The more tedious fringes of outer suburbia were fairly quickly left behind, thanks partly to Dick Hamer’s legacy of the Green Wedge, partly to routes that skirted round built-up areas in favour of forest reserves, the golf-courses and parks of Doreen and the horsey-country thereabouts. That took us to Yan Yean, after which we could enjoy a network of sealed roads, originally built to service the orchards, vineyards and market gardens of the numerous villages along Diamond Creek and its tributaries, or the larger, wealthier estates of Yarra Glen.

But those routes also had to accommodate the lumpy little hills of the north-east and so we were offered a mix of driving. Broad sweeping roads, quite unspoiled by any other traffic on a Sunday morning, gave those so inclined the opportunity to adopt Italian driving posture, “give the girl her head” and travel at speeds not decently mentioned in a journal intended for family reading. Those of more pastoral inclination could simply roll along, enjoying long, green vistas of prosperous farming land. In other sections, we curled around small creeks and remnant villages on roads surveyed for horse and cart. On a bright, early-summer morning there seemed very little wrong with the world. Hello birds, hello sky, hello flowering stands of eucalypt.

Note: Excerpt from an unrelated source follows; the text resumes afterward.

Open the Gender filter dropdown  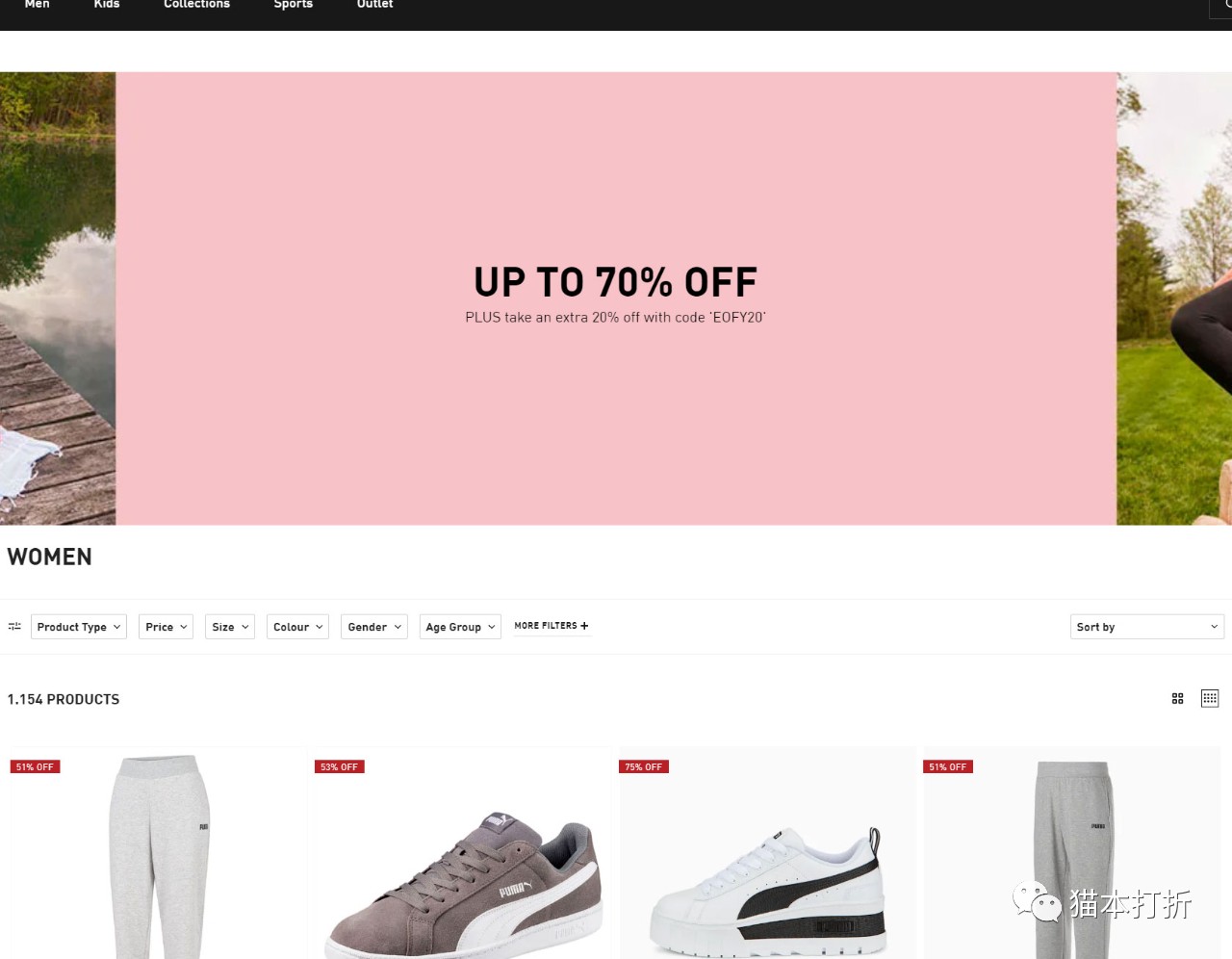[x=374, y=627]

Woops, mind that corner.

But John and Chris were determined to place at least a little challenge with a series of ridiculously obscure observation questions – not helped by the fact that the unsuccessful candidates of Saturday’s election had already removed their billboards which we needed to sight for the first question, and John’s chronic inability to get numbers right torpedoed our chance triumphantly to answer “Brown-shouldered kite” for the Arthur’s Creek question.  Still, we all made to St Andrews more or less together, miraculously avoided being skittled by oncoming traffic in John’s quite absurdly blind hairpin-bend entry, did our best to park in his quite steep home paddock, and got stuck into a large array of scones-jam-and-cream, fruit cake, golden syrup cake, chocolate brownie and almond roll-up – washed down with tea and coffee. Those who had made at least a token effort with the observation questions were rewarded with the correct answers and one lucky man carried off a decent bottle of Pinot Noir made in the vineyard below the Brenan’s house.

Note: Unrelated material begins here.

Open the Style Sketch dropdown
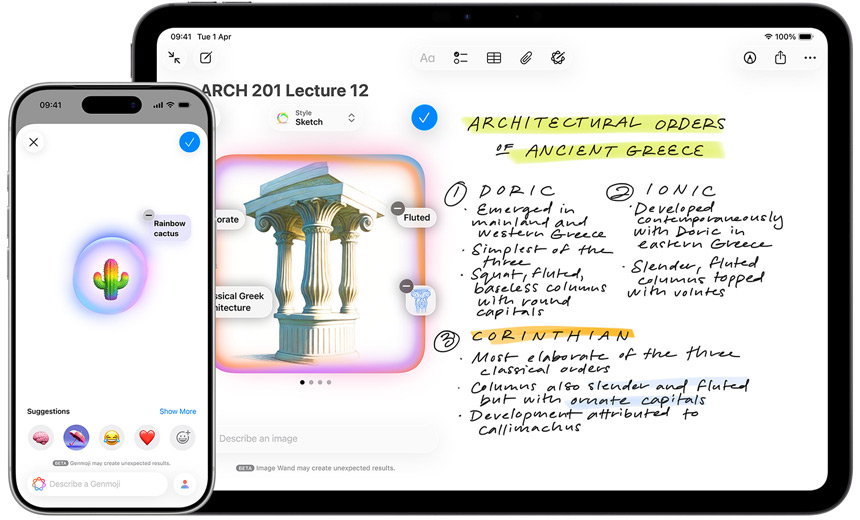This screenshot has height=520, width=860. click(x=316, y=118)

So fortified for the road, we headed for Tarraford Winery, chez Long. The navigation notes recommended the old Butterman’s Track which these days is almost entirely sealed and should perhaps be renamed Butterman’s Road. This is a classic gold-mining era route which eventually descends precipitously down Mt Wise into Yarra Glen. However it does have 5km of gravel road – good quality, but gravel – so many elected to take the alternative path via Rob Roy Hillclimb and Christmas Hills. Was this nostalgia or a fantasy of zooming up Rob Roy in some extraordinarily fast time?

Reunited at the edge of Yarra Glen, we roared up the Steeles Creek Road, along a ridge then down again to the old Yarra Glen-Healesville Road and so to Chris and Anna’s. We are pleased to report that despite all blandishments, not one Lancisti was seduced into the Chocolaterie.

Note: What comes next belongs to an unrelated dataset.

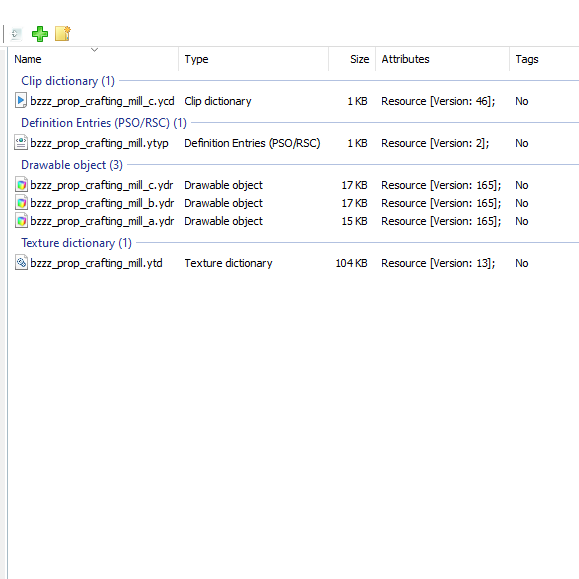Select the bzzz_prop_crafting_mill_c.ydr drawable icon
The image size is (579, 579).
(21, 185)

Instead we were welcomed at Tarraford by a most impressive array of gas barbeques, a table groaning with salads, sausages (of the region), delicious lamb (product of the estate) and later a selection of delicious sweets quite forbidden by dietitians, no doubt. Clutching our plates and glasses, we grouped ourselves in the shade of some magnificent old trees and abandoned ourselves to the pleasures of feasting and conversation with both old friends and new friends. Anyhow, by this stage the day was far too hot to move or do anything much.

What a splendid way to end our program of runs for 2014! Heartfelt thanks to our hosts, and particularly to Anna and Chris who had the most formidable amount of preparation, cooking and cleaning up to do. We hear that Chris is charged with planning routes for our next Castlemaine Rally. The omens are good!